À la suite d’une plainte de Corsica Ferries France SAS (ci-après «Corsica Ferries») au sujet d’aides illégales et incompatibles avec le marché intérieur dont la SNCM et la CMN auraient bénéficié grâce à la CDSP, la Commission a, par lettre du 27 juin 2012, informé les autorités françaises de sa décision d’ouvrir la procédure formelle d’examen au titre de l’article 108, paragraphe 2, TFUE sur les aides potentielles au bénéfice de la SNCM et de la CMN contenues dans la CDSP ( 5 ).

11.

En décidant que les compensations prévues par la CDSP constituaient des aides d’État illégales et incompatibles avec le marché intérieur, la Commission a considéré que deux des quatre critères fixés par la Cour dans l’arrêt Altmark Trans et Regierungspräsidium Magdeburg (C‑280/00, EU:C:2003:415) n’étaient pas remplis.

12.

La Commission a constaté, en premier lieu, que le service complémentaire fourni par la SNCM n’était ni nécessaire ni proportionné à la satisfaction d’un besoin réel de service public. Elle a estimé, en second lieu, d’une part, que les conditions de l’appel d’offres n’avaient pas permis d’assurer une concurrence effective et, d’autre part, que les compensations financières n’avaient pas été définies par référence à une base de coûts établie a priori ou par comparaison avec la structure de charges d’autres entreprises maritimes comparables.

13.

La Commission en a conclu que les compensations reçues par la SNCM et la CMN au titre du service complémentaire constituaient des aides d’État. Elle a constaté qu’elles étaient illégales dans la mesure où elles n’avaient pas fait l’objet d’une notification préalable à la Commission. Elle a, en outre, estimé que les compensations reçues par la SNCM et la CMN au titre du service de base étaient compatibles avec le marché intérieur, ce qui n’était pas le cas de celles reçues par la SNCM depuis le 1er juillet 2007 au titre du service complémentaire.

14.

Au vu des éléments susmentionnés, la Commission a, par la décision litigieuse, arrêté ce qui suit:

«Article premier

Les compensations versées à la SNCM et à la CMN dans le cadre de la [CDSP] du 7 juin 2007 constituent des aides d’État au sens de l’article 107, paragraphe 1, [...] TFUE. Ces aides d’État ont été octroyées en violation des obligations prévues à l’article 108, paragraphe 3, [...] TFUE.

Article 2

1. Les compensations versées à la SNCM au regard de la mise en place des capacités supplémentaires prévues aux I a) 2), I b) 2) et I d) 1.4) du cahier des charges de la [CDSP] susmentionnée, sont incompatibles avec le marché intérieur.

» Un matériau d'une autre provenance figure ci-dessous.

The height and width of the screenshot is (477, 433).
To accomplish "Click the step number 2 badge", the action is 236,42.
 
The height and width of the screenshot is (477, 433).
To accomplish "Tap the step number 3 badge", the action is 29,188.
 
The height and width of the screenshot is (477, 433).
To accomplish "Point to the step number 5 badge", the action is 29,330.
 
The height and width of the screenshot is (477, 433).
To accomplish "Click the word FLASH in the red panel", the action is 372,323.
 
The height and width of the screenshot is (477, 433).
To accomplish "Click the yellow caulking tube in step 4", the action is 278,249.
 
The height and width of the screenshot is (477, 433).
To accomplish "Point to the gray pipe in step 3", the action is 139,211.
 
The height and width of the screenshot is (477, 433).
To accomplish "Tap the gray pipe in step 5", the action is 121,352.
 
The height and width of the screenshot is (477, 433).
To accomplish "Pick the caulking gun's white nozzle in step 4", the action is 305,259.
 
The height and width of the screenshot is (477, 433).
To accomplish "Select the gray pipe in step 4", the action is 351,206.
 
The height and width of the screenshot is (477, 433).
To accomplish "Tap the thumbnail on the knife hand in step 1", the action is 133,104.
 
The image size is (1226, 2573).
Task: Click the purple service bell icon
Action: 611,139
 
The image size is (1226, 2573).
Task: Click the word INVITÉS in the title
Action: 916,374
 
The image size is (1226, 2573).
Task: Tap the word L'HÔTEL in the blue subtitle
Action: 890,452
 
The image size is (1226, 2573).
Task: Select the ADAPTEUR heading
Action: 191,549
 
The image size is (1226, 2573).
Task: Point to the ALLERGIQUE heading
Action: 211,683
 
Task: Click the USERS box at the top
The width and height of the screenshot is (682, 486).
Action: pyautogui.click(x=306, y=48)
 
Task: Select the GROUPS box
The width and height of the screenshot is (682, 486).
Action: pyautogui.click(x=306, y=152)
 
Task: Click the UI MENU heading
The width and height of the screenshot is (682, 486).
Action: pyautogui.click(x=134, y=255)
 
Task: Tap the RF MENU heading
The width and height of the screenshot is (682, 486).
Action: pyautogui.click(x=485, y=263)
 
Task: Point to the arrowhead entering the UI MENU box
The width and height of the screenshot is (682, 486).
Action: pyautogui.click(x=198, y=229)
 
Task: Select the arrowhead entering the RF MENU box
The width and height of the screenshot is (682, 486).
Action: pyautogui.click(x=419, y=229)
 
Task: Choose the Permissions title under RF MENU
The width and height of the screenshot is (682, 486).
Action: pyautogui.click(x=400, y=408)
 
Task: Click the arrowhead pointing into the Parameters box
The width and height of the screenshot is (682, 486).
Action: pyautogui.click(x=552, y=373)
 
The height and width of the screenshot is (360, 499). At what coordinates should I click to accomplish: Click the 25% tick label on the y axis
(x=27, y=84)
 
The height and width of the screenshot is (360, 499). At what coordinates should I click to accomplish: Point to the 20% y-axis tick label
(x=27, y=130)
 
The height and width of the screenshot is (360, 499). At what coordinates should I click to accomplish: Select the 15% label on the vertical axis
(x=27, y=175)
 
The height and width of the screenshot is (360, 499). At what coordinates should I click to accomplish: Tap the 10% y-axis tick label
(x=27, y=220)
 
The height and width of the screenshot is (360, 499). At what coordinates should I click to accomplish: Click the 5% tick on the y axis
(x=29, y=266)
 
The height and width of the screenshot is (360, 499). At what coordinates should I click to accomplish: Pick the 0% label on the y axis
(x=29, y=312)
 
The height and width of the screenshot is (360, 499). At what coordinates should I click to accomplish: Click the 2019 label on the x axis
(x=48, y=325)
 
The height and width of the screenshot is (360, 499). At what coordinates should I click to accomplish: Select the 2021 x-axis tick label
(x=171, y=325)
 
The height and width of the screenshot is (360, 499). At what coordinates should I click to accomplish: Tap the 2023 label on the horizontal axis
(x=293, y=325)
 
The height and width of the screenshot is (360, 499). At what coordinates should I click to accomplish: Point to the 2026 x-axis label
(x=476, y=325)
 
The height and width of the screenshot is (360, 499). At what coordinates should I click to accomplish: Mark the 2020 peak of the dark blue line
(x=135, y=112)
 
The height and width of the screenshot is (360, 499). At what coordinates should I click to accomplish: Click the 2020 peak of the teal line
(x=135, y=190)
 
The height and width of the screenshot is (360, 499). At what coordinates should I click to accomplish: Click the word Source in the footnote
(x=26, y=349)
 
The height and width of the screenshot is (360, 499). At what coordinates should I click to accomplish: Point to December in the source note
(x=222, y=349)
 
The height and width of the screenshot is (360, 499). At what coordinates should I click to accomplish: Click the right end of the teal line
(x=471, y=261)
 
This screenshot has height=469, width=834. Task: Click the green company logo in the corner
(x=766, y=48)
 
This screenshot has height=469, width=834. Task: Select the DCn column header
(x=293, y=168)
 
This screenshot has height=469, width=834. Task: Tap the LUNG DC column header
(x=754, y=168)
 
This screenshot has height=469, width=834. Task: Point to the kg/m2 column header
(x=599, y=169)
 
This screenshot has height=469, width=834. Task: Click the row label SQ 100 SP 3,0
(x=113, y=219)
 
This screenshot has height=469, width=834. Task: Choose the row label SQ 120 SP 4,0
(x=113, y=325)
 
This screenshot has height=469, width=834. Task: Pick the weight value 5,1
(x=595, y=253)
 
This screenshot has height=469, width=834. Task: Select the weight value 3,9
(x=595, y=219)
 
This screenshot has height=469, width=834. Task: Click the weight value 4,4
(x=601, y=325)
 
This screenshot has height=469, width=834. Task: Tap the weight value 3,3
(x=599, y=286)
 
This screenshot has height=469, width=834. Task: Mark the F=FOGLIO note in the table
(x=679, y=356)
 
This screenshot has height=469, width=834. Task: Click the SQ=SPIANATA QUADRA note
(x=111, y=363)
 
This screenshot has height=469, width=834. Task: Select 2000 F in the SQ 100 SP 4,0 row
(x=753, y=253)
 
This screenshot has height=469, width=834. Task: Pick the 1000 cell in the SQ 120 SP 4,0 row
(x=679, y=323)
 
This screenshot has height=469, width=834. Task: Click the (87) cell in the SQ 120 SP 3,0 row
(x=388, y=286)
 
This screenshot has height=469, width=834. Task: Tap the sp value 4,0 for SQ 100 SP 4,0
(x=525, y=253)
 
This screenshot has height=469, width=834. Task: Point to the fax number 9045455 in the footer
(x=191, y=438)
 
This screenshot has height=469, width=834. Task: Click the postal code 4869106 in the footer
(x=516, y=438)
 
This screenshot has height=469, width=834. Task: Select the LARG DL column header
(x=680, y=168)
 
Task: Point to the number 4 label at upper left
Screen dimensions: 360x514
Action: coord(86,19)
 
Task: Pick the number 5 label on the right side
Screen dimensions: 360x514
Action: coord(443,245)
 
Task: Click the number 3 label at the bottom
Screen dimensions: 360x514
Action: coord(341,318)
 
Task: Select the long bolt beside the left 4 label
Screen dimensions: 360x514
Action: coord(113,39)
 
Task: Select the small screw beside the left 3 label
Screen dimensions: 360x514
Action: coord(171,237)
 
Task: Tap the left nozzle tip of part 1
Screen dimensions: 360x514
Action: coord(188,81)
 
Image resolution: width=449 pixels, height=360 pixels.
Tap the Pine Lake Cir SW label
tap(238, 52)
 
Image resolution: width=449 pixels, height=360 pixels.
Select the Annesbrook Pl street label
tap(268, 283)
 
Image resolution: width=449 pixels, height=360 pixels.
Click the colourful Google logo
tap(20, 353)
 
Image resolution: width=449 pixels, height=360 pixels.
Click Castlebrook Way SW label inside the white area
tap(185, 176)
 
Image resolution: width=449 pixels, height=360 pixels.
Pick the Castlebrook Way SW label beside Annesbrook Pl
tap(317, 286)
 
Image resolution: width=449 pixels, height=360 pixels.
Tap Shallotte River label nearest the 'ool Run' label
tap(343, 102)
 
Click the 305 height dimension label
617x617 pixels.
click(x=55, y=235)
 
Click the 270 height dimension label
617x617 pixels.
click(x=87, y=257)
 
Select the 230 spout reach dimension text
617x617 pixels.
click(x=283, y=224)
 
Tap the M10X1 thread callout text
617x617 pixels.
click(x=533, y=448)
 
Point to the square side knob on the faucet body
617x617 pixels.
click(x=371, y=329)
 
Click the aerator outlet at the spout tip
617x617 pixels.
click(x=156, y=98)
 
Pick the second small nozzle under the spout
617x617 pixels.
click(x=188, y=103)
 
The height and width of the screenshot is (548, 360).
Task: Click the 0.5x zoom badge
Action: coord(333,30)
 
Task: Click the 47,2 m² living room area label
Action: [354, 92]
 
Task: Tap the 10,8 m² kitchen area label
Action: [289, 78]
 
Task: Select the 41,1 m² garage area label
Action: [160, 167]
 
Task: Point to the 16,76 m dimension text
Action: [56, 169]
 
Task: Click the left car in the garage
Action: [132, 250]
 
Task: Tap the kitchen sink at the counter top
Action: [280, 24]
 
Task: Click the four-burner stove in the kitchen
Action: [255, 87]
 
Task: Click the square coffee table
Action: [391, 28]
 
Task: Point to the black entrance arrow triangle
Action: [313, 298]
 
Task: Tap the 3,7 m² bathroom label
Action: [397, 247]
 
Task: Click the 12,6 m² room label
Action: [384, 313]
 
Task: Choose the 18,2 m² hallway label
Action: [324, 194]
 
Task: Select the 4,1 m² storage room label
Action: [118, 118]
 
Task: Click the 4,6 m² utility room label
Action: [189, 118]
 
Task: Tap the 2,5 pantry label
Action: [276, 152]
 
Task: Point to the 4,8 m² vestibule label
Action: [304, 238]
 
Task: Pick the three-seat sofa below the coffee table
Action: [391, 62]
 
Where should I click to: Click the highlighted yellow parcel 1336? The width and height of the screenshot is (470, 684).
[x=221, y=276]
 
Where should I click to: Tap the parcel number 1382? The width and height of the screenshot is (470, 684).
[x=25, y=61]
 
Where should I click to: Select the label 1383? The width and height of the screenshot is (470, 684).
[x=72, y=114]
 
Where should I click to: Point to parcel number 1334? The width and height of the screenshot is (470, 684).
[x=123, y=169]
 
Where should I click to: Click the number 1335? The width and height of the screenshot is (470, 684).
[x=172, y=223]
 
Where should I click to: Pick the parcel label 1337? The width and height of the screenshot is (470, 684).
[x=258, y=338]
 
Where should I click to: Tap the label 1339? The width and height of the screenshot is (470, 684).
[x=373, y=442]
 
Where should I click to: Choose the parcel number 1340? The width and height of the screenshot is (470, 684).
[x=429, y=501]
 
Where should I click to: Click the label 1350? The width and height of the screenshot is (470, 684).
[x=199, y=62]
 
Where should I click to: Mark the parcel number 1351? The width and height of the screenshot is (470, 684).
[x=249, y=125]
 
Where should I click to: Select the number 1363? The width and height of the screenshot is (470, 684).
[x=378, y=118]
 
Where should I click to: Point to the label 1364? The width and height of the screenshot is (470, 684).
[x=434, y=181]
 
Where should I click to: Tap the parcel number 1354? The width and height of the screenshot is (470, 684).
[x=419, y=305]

2. Les compensations versées à la SNCM et à la CMN pour l’opération des autres services prévus par la [CDSP] susmentionnée sont compatibles avec le marché intérieur.

Article 3

1. La France est tenue de se faire rembourser les aides visées à l’article 2, paragraphe 1, par le bénéficiaire.

2. Les sommes à récupérer produisent des intérêts, qui courent à partir de la date à laquelle elles ont été mises à la disposition du bénéficiaire jusqu’à leur récupération effective.

3. Les intérêts sont calculés sur une base composée conformément au chapitre V du règlement (CE) no 794/2004 et au règlement (CE) no 271/2008 modifiant le règlement...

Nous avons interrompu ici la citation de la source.